Everything Seems Wrong, Yet Brazil Is an Agricultural Powerhouse

    The record-breaking failure of 18.2 million tons, worth US$ 4.1 million (10 million reais), averted chaos in bringing Brazil’s 2004/2005 harvest to market.

    “If we had met the forecast of 130 million tons, we would have had an implosion. It’s sad to have to admit this, but it’s true,” affirmed the president of the Brazilian Agribusiness Association (ABAG), Carlo Lovatelli.


    Logistics are regarded as the “Achilles’ heel” of agribusiness.


    “Our producers are extremely competent. In soybeans, we are much more competent than our major international competitors, the United States and Argentina. Once off the farm, however, we begin to trip over our own feet,” he emphasized during the 4th Brazilian Agribusiness Congress, which ended Friday, June 24, in São Paulo.

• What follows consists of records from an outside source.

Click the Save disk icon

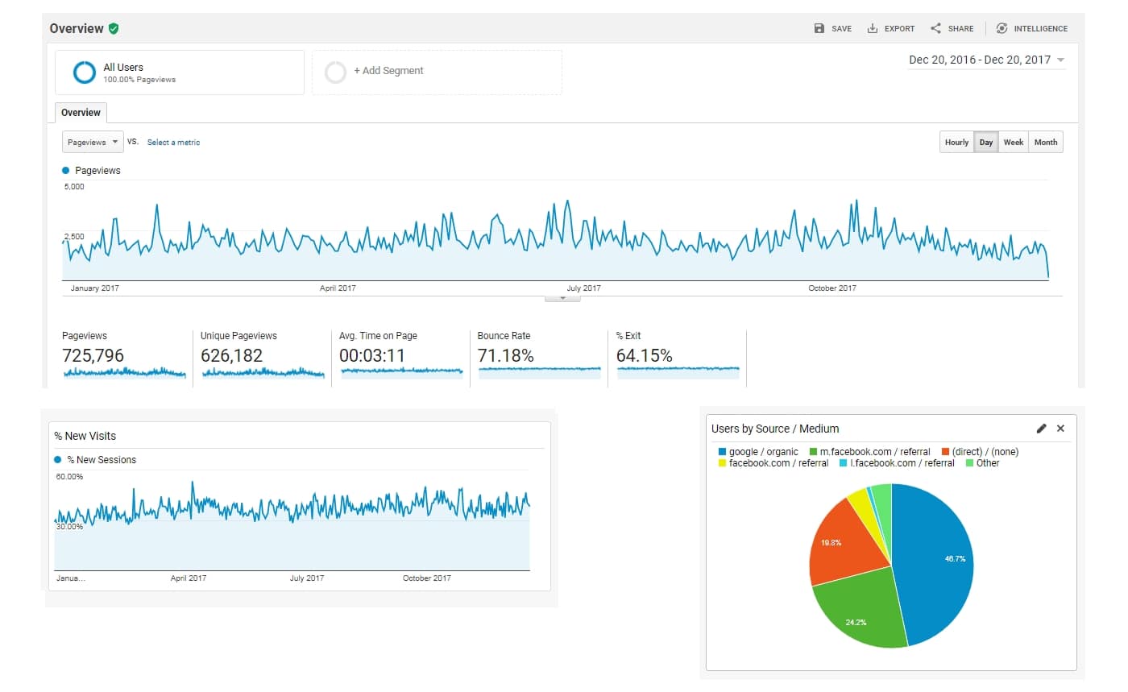click(819, 28)
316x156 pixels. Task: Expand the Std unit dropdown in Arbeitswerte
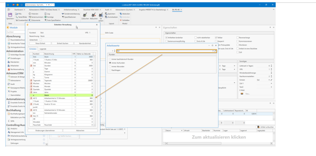[x=213, y=51]
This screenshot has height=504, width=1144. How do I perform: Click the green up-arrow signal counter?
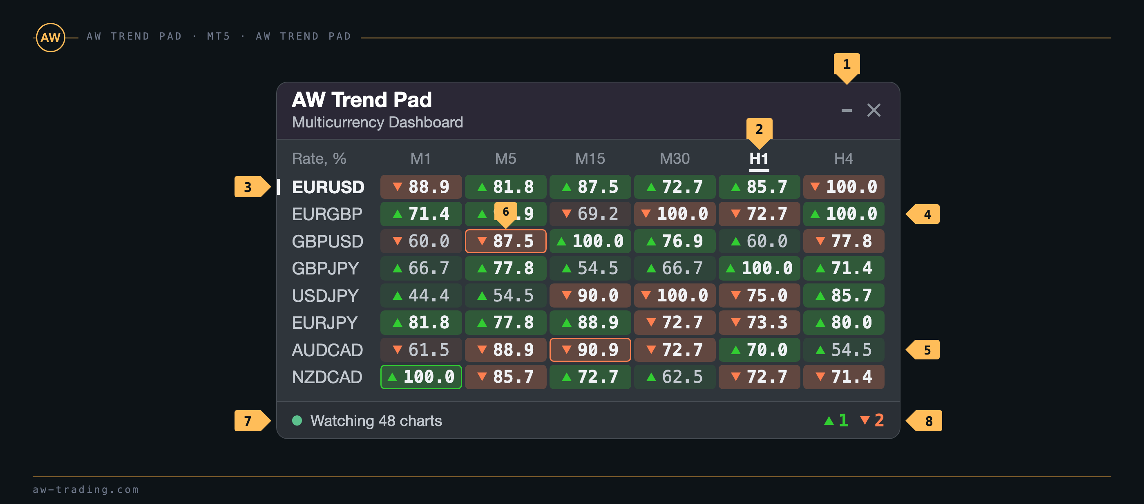click(836, 420)
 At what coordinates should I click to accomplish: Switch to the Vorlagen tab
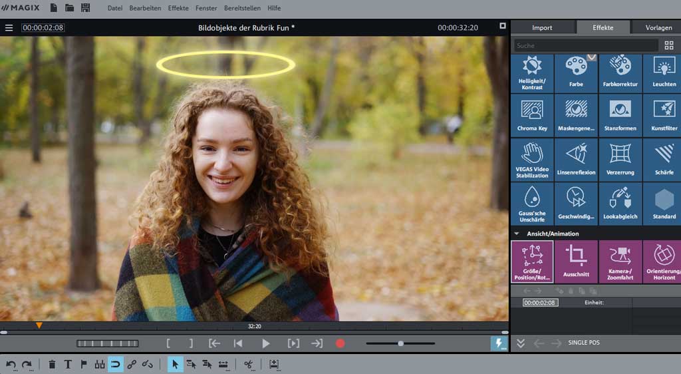point(658,27)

    According to Lovatelli, 60% of agricultural products are transported by truck. Due to poor maintenance of federal highways, average truck speeds have dropped 40% in 5 years.


    Around 35% of what is produced uses river transportation, and only 5% is shipped by rail. The extension of the railroad network is the same as it was 60 years ago: around 30 thousand kilometers.


    But the problems of logistics are not limited to imbalances in the transportation system. The country also lacks silos and warehouses to store 40 million tons of products.


    And the operational costs of Brazilian ports are double those of Argentinean and American ports, according to the president of the ABAG.


    Among the internal bottlenecks to agribusiness growth, the president of the ABAG referred to the absence of resources for the existing Rural Insurance Law.


    “Brazil remains the world’s only important agricultural country that doesn’t have this kind of mechanism.”


    Lovatelli also mentioned what he called the “complex and unfair” tax policy that affects both public and private sectors.


    But agribusiness also faces international challenges. The chief of these, in Lovatelli’s view, are the “gradually more complex” barriers imposed by consumer markets.


    Subtle forms of protectionism, such as sanitary and environmental barriers, are replacing traditional mechanisms, such as production subsidies.


    Lovatelli recalled that many Brazilian products are banned in major markets. There are many examples.


    During several months in 2004, Indonesia banned the entry of Brazilian soy meal from the state of Rio Grande do Sul, in southern Brazil, because of two incidents of hoof and mouth disease in the states of Pará and Amazonas, in the northern part of the country.


    Brazil also suffered a soybean export embargo imposed by China, with losses estimated at between US$ 600 million and US$ 1 billion in fines.


    In other instances Brazil is accused of violations such as failing to enforce the social function of the land – accusations, according to the ABAG director, based on false claims of slave labor.


    Other technical barriers imposed on Brazil are the requirement of certain legal measures in the name of environmental preservation and proposed productivity indices – measures which, according to Lovatelli, represent “agronomic and environmental aberrations.”


    “The technical barriers can serve as a perverse instrument of market protection,” he observed.


    Despite the restrictions, Brazil is the world’s largest exporter of soy complex products (beans, meal, oil, and others), coffee, sugar, orange juice, tobacco, beef, and chicken.


    The country ranks fourth in global agricultural exports, with an average annual growth rate of over 6%. In 2004, agricultural exports attained US$ 39 billion, 27.3% more than in 2003.


    According to data from the Secretariat of International Relations of the Ministry of Agriculture, between January and May of this year, agribusiness sales abroad totaled US$ 15.994 billion, a record for this period and 13.5% more than during the same period last year.


    In May, Brazil exported US$ 3.75 billion worth of agricultural goods, 10% more than in May, 2004. According to the ABAG, agribusiness is responsible for over 37% of the jobs in Brazil, 34% of the GDP (Gross Domestic Product), and 42% of the country’s exports.